Rick Romero schrieb:
Some of the 'problem' concepts are opinions. For example, I use qmail's unbundled sending to monitor mail throughput. (I run a free service) When the queue sizes shoot up, it's shut down and I remove the spammer. A bundled email to 150 users would still be 1 email, and that does me no good. The only place for Postfix would be a dumb relay for those providers that throttle connections (assuming that was a real issue for me).
Unbundling mail just for accounting? Seems a rather wasteful approach to me. Other open-source MTAs I've looked at, including Sendmail, Exim, and Postfix, that transport mail bundled, emit sufficient log information to obtain the number of recipients. But that's a long way from the topic...
It's a crime to not specify AT LEAST what version of qmail you're complaining about.
Since that's a public complaint, I'll still respond to this paragraph: The version (qmail 1.03, netqmail 1.05) is up front, and has been from the beginning.
Or is it a bunch of different issues with different versions all crammed on one page? The first complaint acknowledges that it may no longer exist in 1.03 (released when?).
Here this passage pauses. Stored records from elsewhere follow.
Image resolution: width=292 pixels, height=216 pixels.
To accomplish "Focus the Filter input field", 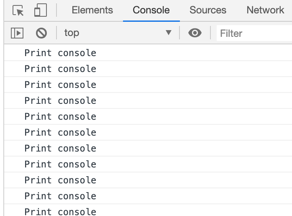I will pyautogui.click(x=254, y=33).
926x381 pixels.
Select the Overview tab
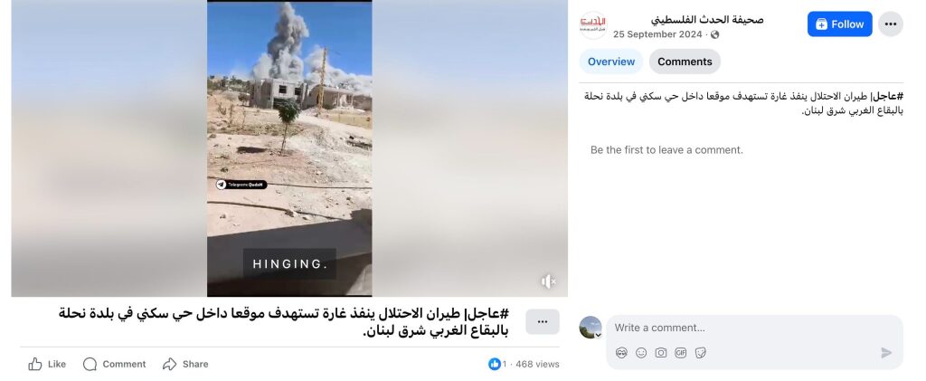611,62
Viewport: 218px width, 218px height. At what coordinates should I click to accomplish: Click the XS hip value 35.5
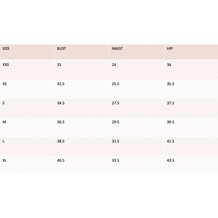[170, 84]
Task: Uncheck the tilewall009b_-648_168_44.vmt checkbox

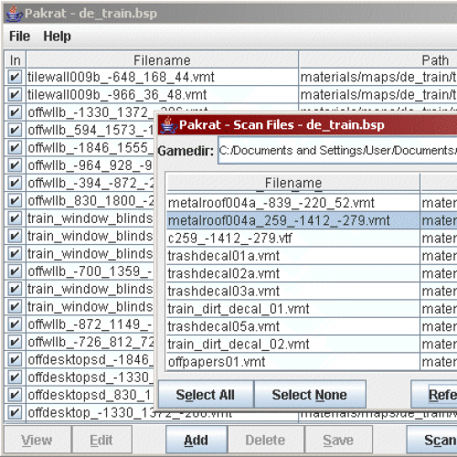Action: (14, 77)
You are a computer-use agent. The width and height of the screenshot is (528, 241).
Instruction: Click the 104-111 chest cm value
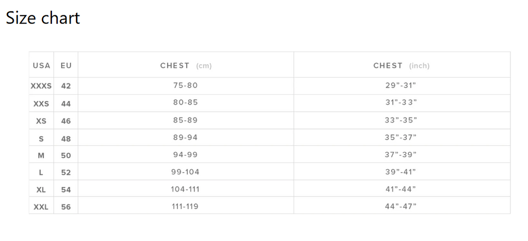pyautogui.click(x=185, y=189)
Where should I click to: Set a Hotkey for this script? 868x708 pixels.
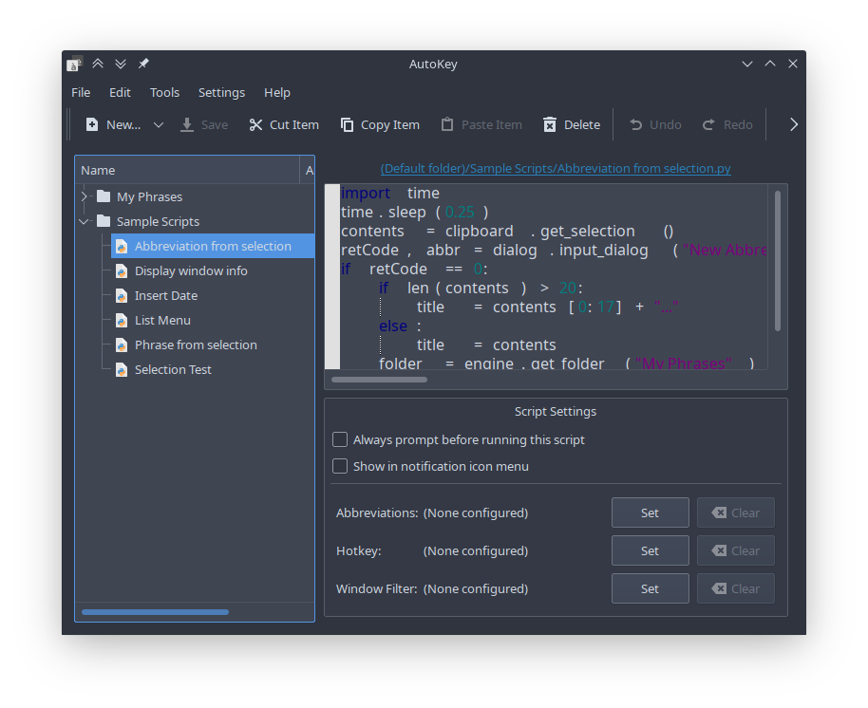point(650,550)
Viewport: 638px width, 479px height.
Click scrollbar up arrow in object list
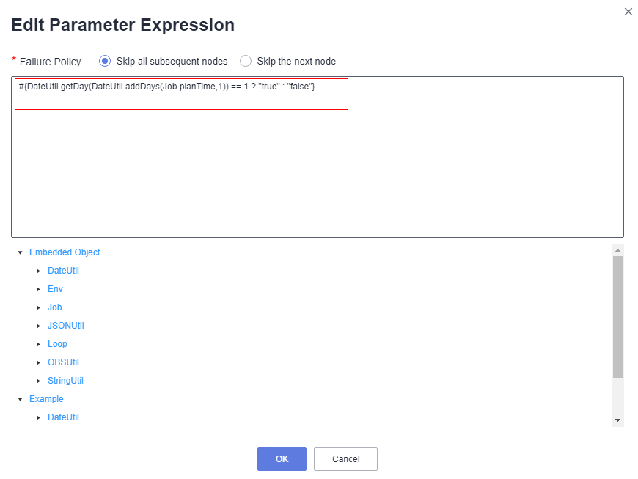(617, 250)
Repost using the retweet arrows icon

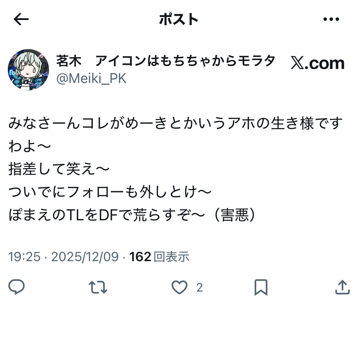pos(98,287)
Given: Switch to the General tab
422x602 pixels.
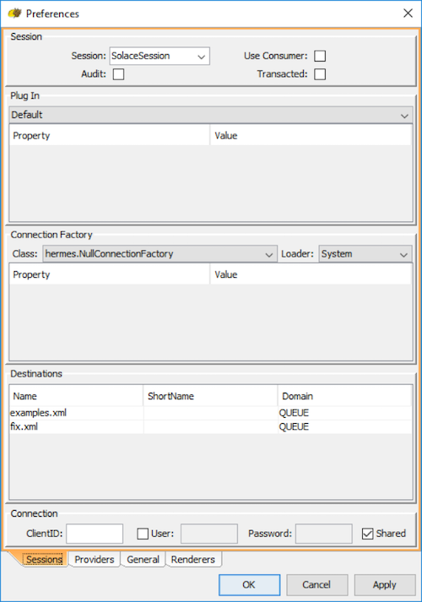Looking at the screenshot, I should pos(143,560).
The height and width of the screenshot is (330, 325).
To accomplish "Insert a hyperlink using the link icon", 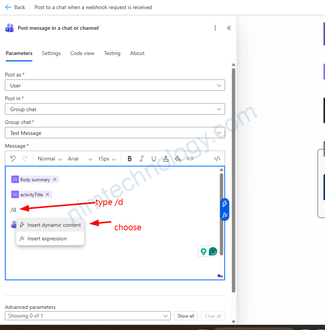I will (x=190, y=159).
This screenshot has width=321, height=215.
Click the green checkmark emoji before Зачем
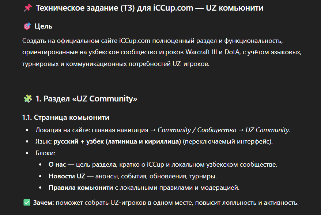(x=26, y=202)
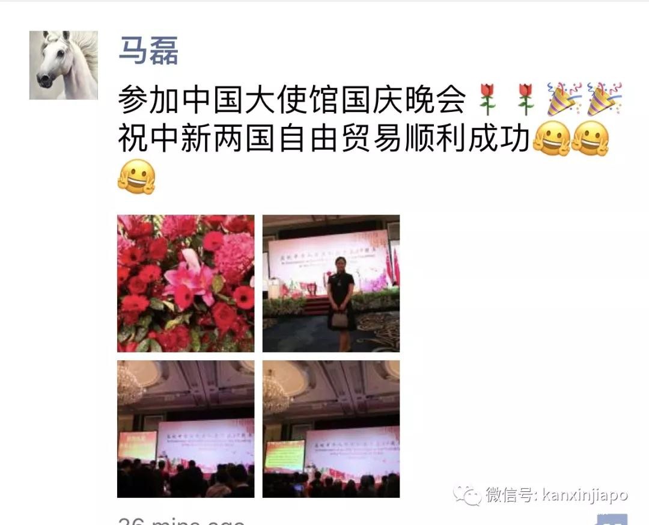
Task: Open 马磊's profile via the username
Action: tap(148, 51)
If anyone really reads beyond that, I'd be surprised.
Irrelevant polemics, and if either you're overly susceptible to surprise or your imagination is so limited, such may not transfer to everybody else...
The first complaint shows two examples, and I simply haven't checked if the second example works against 1.03 or only older 1997 versions, because it doesn't matter, the resource exhaustion vulnerability is there. I don't care much, if someone presents evidence to one side or the other, I'll update the page, but I'm not doing further research myself.
The bigger problem, other than a minor hardware/filesystem upgrade, is does deliver obey .qmail files in the user's home directory?
Dovecot's deliver certainly doesn't.
So back to the original question: Then it's pretty much useless in a qmail environment unless the admin has already changed those features to require maildrop or procmail. If that has been done, then the directory lookup should already be done, and you can do deliver at the end of your maildrop or procmail script.
It's probably possible to plug deliver late in the delivery process of qmail-local (i. e. as default delivery), but I forgot the details - let somebody else speak up who knows qmail better than your or me do off-hand; or better ask the qmail list (but be prepared for crusades on the list... BTST).
As a pointer, check the various qmail examples on how procmail can be integrated into qmail and see if those can be adjusted for deliver.